• WHAT YOU NEED TO DO:
Take the line containing "Select the -86,500.00 unrealized loss cell" through the last line of the data and retype those lines exactly. Pictures do not belong in the copy.

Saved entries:
• • • • • • •

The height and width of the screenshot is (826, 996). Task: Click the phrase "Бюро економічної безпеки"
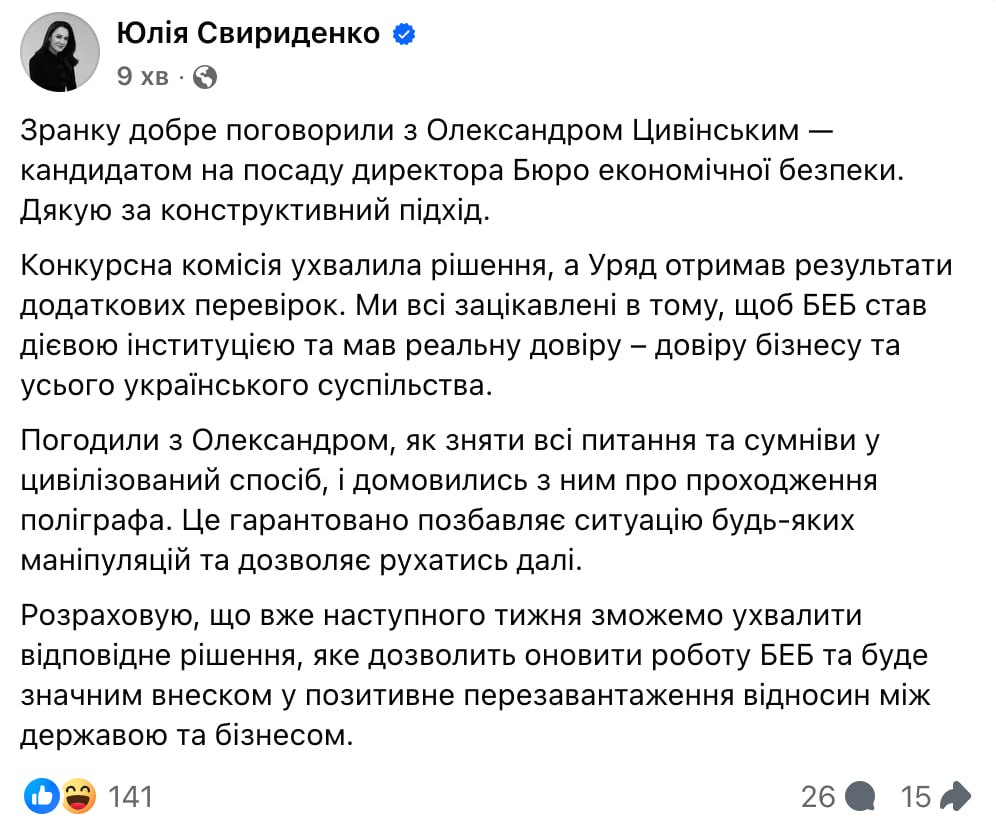pos(734,170)

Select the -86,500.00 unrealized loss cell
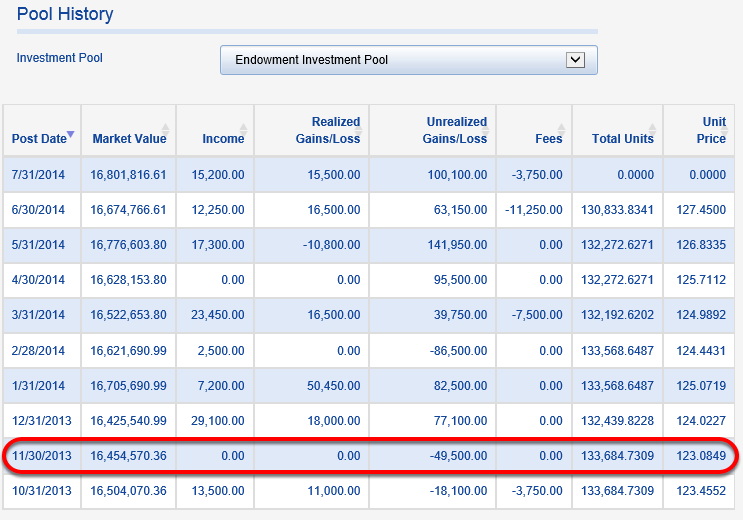[458, 351]
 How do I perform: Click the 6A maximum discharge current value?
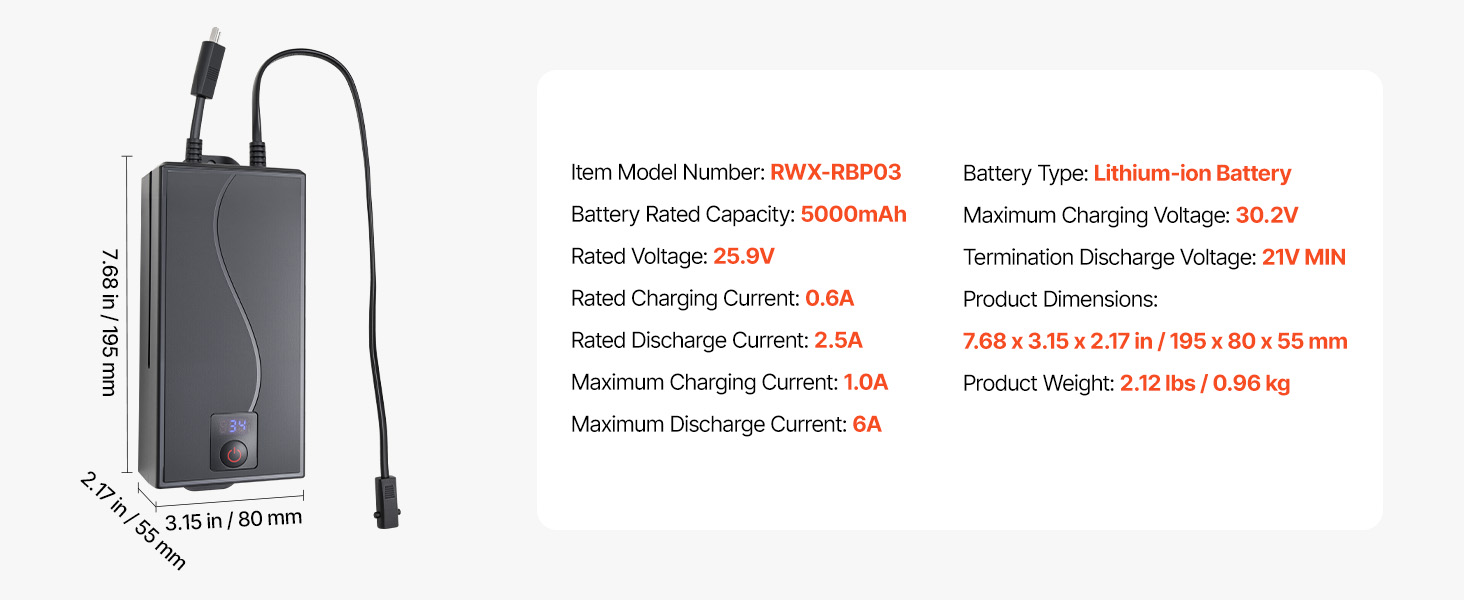[867, 425]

• • • • • • •

• ANSWER FOR THE TASK:
Select the -86,500.00 unrealized loss cell
[458, 351]
 How do I perform: Click the 6A maximum discharge current value?
[867, 425]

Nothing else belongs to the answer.